Versicherungsvertrag trotz intransparenter Klausel aufrecht?

19.7.2024 – Ein Versicherungsnehmer forderte die Rückzahlung aller für eine fondsgebundene Lebensversicherung bezahlter Prämien wegen Gesamtnichtigkeit des Vertrags. Der Oberste Gerichtshof entschied: Die Rentenwahlklausel ist zwar unwirksam, der Vertrag könne aber auch nach ihrem Wegfall grundsätzlich unverändert bestehen bleiben. Die Revision des Versicherungsnehmers wurde zurückgewiesen.

WERBUNG
Bild: Tingey Injury Law Firm
Bild: Tingey Injury Law Firm

Im Jahr 2007 hat ein Versicherungsnehmer eine fondsgebundene Lebensversicherung mit einer Laufzeit von 25 Jahren abgeschlossen, die als Tilgungsträger für einen Kredit dienen sollte.

Laut Versicherungsvertrag handelte es sich um eine Kapitalversicherung mit Rentenwahlrecht, vereinbart waren auch eine Kapitalgarantie und eine Höchststandsgarantie.

Weil sich das Produkt aus Sicht des Versicherungsnehmers ungünstig entwickelte, konvertierte er im Jahr 2015 den Vertrag.

Das neue Produkt enthielt keine Kapital- oder Höchststandsgarantie mehr, was ihm bewusst war. Außerdem war die Prämie höher und die Streuung der Veranlagung eine andere.

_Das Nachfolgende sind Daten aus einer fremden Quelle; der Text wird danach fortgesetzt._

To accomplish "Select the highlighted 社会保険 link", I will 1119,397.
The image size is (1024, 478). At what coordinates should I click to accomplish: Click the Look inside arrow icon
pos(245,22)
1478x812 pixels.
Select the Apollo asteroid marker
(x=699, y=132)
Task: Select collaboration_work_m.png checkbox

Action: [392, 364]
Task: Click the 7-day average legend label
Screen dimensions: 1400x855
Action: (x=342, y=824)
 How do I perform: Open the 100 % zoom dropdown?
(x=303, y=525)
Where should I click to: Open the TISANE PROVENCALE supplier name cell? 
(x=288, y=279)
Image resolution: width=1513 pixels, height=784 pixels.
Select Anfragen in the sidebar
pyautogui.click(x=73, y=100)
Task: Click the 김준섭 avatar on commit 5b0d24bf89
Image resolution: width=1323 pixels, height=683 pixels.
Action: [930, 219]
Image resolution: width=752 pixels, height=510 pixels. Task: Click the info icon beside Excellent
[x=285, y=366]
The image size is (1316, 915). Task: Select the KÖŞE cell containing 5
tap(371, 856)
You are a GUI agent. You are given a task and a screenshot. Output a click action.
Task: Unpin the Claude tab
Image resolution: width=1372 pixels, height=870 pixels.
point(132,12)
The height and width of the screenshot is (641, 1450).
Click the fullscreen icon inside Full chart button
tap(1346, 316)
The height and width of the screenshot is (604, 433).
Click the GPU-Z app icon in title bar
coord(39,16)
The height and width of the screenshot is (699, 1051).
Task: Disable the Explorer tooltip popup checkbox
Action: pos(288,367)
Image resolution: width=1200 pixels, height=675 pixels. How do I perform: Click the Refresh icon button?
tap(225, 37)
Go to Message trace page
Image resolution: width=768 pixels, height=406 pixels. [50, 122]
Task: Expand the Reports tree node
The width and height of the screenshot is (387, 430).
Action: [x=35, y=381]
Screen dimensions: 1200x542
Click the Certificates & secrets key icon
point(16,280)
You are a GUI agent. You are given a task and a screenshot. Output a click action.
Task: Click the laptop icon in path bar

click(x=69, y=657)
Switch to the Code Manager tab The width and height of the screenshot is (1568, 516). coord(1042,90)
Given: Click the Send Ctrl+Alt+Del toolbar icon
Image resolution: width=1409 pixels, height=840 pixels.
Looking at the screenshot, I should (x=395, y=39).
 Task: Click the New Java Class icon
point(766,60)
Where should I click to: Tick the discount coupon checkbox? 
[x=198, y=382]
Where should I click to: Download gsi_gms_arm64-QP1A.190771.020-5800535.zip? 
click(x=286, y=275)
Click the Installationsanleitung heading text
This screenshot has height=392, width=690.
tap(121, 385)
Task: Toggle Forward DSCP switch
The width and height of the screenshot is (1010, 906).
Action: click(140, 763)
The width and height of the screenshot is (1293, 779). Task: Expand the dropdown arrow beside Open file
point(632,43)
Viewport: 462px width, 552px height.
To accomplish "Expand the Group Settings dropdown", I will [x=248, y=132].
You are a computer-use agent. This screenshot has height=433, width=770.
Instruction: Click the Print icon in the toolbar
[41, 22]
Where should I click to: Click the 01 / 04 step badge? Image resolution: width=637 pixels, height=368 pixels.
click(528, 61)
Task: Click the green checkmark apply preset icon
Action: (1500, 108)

Dass das neue Produkt weiterhin über ein Rentenwahlrecht verfügte, das er ab 2032 ausüben könnte, war ihm ursprünglich nicht bewusst, aber auch nicht wichtig.

Bedingungslage

Die Klausel über das Rentenwahlrecht lautet auszugsweise:

„Wenn Sie Ihre fondsgebundene Lebensversicherung als Kapitalversicherung mit Rentenwahlrecht abgeschlossen haben, haben Sie nach Ablauf der Ansparphase das Recht, anstelle der Auszahlung einer einmaligen Versicherungsleistung die Zahlung einer laufenden Rente zu verlangen.

[...]

In beiden Fällen richtet sich die Höhe der Rente neben dem zur Verfügung stehenden Kapital nach dem Alter der zu versichernden Person bei Rentenauszahlungsbeginn und den zu diesem Zeitpunkt gültigen Tarifen für die Rentenauszahlung. Es finden die dann gültigen Versicherungsbedingungen für die Rentenauszahlung Anwendung.“

Rückzahlung der Prämien gefordert

In einer Klage fordert der Versicherungsnehmer nun wegen Gesamtnichtigkeit des Vertrags die Rückzahlung aller Prämien samt Zinsen seit Vertragsabschluss in Höhe von mehr als 47.000 Euro.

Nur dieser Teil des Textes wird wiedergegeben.